= Wilhelm Woutersz =

Sri Lankan diplomat and civil servant (1939–2003)

Thelmuth Harris Wilhelm Woutersz (19 July 1939 - 16 November 2003) was a prominent Sri Lankan diplomat and civil servant, who served as the Permanent Secretary to the Ministry of Foreign Affairs of Sri Lanka. He had served as Sri Lankan Ambassador to People’s Republic of China, Italy & Yugoslavia.

==Education==
Wilhelm Woutersz was educated at the Royal College Colombo. He then pursued further studies at the University of Ceylon, Peradeniya graduating in 1961 with Bachelor of Arts in English literature, western classics and European history.

==Diplomatic career==

For a short while after graduating, he joined the tutorial staff of S. Thomas' College, Mt Lavinia before joining the Ceylon Civil Service in 1962 and transferred to the Ceylon Overseas Service in 1965.
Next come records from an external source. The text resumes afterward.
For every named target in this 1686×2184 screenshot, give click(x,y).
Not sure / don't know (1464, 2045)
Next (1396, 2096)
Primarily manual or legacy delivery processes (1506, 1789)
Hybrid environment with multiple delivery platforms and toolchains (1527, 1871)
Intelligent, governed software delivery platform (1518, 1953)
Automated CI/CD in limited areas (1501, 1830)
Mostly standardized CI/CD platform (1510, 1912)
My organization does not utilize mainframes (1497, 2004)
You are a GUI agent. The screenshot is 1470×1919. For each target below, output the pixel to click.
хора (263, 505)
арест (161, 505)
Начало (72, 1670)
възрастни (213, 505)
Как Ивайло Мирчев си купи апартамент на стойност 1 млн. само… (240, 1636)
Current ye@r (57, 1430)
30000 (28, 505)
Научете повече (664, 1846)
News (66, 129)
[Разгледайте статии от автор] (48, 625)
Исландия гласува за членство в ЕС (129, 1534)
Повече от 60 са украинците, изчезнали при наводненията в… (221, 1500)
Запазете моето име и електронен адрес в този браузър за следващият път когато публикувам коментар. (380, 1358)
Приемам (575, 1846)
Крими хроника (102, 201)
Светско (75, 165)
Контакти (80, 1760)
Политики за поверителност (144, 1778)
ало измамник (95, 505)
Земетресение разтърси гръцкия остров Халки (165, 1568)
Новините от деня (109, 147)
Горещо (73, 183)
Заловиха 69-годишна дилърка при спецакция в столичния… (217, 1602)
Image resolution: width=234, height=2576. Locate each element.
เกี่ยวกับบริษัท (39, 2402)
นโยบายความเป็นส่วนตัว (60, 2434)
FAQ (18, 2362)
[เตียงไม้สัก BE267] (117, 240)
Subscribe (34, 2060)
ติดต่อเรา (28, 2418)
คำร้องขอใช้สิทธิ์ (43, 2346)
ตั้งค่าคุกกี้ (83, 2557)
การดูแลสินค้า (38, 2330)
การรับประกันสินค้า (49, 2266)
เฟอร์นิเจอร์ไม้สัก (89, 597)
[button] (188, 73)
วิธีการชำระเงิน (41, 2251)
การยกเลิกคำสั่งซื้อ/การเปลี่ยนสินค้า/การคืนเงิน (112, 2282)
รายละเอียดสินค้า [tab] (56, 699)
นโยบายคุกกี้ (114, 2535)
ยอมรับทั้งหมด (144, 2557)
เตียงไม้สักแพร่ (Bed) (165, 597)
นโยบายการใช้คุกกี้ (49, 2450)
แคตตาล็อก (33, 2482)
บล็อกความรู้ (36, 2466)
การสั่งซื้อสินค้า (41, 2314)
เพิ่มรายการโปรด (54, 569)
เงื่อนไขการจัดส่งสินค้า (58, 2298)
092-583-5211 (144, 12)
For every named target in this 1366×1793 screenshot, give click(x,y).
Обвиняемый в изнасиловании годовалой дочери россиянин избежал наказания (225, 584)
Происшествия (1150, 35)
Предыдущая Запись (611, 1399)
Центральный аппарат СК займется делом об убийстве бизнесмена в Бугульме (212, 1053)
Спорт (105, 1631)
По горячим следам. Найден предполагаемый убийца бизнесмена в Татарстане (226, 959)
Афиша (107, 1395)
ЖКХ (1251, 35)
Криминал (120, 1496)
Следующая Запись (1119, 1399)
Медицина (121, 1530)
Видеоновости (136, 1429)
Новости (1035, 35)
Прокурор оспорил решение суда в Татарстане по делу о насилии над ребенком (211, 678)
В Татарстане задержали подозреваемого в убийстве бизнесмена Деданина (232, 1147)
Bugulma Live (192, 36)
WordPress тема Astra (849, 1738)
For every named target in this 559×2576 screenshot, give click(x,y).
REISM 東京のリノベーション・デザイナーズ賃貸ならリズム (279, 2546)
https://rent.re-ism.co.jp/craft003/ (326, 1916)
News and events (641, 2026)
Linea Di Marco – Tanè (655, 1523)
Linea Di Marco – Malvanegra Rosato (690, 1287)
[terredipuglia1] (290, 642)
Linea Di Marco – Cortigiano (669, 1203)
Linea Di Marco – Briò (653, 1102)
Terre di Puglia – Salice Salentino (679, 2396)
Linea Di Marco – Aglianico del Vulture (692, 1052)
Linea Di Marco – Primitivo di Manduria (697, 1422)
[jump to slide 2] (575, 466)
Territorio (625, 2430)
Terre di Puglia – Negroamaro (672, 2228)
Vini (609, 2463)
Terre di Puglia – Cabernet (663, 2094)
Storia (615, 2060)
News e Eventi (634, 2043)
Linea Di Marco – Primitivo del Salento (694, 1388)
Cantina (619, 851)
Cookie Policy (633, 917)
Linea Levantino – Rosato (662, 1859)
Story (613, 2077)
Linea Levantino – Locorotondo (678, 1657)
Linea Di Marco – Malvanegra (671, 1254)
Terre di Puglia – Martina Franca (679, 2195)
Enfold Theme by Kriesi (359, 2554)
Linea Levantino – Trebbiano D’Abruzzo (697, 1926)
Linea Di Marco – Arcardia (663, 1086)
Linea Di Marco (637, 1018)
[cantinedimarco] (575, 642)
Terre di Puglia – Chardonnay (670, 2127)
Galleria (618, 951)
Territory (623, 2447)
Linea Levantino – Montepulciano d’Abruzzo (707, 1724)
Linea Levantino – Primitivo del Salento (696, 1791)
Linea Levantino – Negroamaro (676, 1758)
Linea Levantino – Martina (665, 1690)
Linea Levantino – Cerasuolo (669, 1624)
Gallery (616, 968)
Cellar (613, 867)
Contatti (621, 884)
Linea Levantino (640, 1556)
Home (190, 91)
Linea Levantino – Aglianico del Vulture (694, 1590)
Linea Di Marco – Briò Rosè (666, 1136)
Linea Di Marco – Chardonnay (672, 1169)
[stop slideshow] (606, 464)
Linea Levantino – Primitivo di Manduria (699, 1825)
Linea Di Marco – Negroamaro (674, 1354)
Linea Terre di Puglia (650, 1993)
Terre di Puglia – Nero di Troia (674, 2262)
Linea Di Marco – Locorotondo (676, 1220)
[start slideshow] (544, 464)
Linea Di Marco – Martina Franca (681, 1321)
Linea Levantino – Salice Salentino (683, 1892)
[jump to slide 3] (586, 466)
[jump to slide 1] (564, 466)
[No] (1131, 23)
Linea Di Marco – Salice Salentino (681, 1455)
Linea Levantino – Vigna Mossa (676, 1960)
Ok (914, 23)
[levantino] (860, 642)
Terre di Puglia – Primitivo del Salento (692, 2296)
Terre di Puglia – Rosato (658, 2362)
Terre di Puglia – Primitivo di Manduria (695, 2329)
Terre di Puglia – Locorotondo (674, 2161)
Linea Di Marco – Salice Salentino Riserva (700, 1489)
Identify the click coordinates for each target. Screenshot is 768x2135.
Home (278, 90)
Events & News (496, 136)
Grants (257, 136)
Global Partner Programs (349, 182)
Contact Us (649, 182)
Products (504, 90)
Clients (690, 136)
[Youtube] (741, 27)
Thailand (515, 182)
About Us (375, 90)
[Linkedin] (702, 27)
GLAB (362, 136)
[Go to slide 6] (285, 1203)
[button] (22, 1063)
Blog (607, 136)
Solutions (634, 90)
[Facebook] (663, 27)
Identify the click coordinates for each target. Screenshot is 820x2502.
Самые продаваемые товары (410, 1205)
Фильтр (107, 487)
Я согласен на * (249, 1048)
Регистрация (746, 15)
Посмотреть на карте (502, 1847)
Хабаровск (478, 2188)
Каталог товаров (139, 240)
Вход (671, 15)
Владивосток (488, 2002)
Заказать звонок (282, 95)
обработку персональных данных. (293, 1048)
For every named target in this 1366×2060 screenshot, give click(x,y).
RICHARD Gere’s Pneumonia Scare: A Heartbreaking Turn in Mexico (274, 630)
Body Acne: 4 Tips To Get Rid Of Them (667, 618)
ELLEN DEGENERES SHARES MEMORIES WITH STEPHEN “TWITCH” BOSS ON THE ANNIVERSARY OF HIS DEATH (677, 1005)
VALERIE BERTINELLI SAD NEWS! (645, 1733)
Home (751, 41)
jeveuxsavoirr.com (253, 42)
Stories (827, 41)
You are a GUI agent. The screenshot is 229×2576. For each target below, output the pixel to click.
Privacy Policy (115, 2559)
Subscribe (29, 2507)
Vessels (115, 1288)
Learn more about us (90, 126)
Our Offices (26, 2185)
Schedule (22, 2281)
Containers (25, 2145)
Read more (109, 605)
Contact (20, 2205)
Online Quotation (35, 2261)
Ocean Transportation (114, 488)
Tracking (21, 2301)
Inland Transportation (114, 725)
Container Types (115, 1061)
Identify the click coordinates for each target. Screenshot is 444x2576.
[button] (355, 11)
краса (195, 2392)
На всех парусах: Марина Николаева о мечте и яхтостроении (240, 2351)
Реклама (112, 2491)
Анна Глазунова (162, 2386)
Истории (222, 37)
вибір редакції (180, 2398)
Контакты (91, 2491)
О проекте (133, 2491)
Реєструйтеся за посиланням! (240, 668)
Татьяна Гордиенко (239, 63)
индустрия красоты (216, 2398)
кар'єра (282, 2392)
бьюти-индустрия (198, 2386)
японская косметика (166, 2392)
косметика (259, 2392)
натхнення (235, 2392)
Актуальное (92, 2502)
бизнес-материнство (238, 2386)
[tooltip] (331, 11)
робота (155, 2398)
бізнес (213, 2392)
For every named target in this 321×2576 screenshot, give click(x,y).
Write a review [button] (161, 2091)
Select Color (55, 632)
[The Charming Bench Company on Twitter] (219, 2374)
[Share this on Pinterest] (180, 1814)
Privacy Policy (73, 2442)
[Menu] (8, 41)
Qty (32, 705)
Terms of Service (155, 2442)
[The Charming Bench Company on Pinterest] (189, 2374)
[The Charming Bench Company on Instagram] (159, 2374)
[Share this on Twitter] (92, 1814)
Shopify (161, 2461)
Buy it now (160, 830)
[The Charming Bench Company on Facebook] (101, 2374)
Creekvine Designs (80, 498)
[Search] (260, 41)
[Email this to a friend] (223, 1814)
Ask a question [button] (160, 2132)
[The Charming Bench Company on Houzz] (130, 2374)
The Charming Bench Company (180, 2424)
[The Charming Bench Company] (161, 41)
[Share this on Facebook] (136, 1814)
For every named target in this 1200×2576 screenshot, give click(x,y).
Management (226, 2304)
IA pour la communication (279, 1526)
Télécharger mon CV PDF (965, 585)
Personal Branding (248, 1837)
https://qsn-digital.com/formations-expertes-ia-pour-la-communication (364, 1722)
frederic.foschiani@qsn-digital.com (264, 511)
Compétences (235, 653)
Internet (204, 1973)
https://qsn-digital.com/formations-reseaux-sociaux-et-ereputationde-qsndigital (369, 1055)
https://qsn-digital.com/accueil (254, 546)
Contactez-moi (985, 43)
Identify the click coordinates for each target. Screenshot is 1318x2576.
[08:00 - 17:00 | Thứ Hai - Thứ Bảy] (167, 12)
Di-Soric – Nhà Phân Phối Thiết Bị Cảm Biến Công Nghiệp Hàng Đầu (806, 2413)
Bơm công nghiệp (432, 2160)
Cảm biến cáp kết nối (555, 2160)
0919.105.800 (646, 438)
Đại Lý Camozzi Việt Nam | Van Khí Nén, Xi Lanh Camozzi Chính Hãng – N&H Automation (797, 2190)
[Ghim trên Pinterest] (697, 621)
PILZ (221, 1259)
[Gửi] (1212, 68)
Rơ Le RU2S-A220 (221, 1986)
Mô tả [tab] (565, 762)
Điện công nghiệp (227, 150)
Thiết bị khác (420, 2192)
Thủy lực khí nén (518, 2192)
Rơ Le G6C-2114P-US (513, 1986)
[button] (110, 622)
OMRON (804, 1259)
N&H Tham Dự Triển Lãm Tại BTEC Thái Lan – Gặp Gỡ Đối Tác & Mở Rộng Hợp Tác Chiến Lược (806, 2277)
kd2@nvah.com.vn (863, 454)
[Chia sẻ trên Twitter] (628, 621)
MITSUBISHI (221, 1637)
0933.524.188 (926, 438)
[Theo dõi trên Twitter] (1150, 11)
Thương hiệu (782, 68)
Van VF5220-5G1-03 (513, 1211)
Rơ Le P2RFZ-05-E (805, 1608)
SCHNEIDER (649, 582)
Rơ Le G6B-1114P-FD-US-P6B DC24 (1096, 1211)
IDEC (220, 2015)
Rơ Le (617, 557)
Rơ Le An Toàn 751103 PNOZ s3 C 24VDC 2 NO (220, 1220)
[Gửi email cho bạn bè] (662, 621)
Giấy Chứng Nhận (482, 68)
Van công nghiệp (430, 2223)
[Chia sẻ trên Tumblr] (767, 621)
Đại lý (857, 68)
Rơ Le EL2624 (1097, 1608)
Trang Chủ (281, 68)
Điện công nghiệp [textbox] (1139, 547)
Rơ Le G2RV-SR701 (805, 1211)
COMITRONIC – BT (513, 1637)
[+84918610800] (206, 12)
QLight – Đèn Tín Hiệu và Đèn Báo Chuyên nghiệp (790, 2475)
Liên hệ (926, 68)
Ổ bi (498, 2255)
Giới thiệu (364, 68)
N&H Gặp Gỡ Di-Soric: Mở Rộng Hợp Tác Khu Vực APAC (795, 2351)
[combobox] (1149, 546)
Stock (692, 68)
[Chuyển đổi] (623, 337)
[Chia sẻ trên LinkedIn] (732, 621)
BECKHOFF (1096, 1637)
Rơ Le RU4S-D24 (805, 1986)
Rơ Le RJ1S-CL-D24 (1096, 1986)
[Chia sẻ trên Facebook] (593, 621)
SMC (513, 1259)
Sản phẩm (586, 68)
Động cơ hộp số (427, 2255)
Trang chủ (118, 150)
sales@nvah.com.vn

After joining the Foreign Service he served in India, Germany, Pakistan and Bangladesh before being appointed Ambassador to Yugoslavia (1986–1991) where he was the Dean of the Diplomatic Corps. Thereafter he was posted as ambassador to the People’s Republic of China (1993–1997) with concurrent accreditation as ambassador to Mongolia. Having served as director of various divisions and a Director General in the Foreign Ministry, he was appointed to the post of Permanent Secretary of the Ministry of Foreign Affairs (known as Foreign Secretary) in 1997 and held the post till 1999, in this capacity he served as the head of the Foreign Service.

In 1999 he was sent as Sri Lanka’s ambassador in Italy and the Holy See and was concurrently ambassador to Greece and high commissioner to Cyprus and Malta. During his tenure he had been Sri Lanka’s accredited permanent representative to the UN’s Food and Agriculture Organization (FAO), the World Food Programme (WFP), and the International Fund for Agricultural Development (IFAD) and had served as the chairman of the Group of 77 (G77) Conference as chairman of the Rome Chapter from 1999 to 2002. In 2003 upon his return after completing his tenure, he retired from the Foreign Service. Wilhelm would serve as president of the Dutch Burgher Union of Ceylon until suffering from a debilitating stroke and die with his wife Desiree Frederick Rita Hills at his bedside.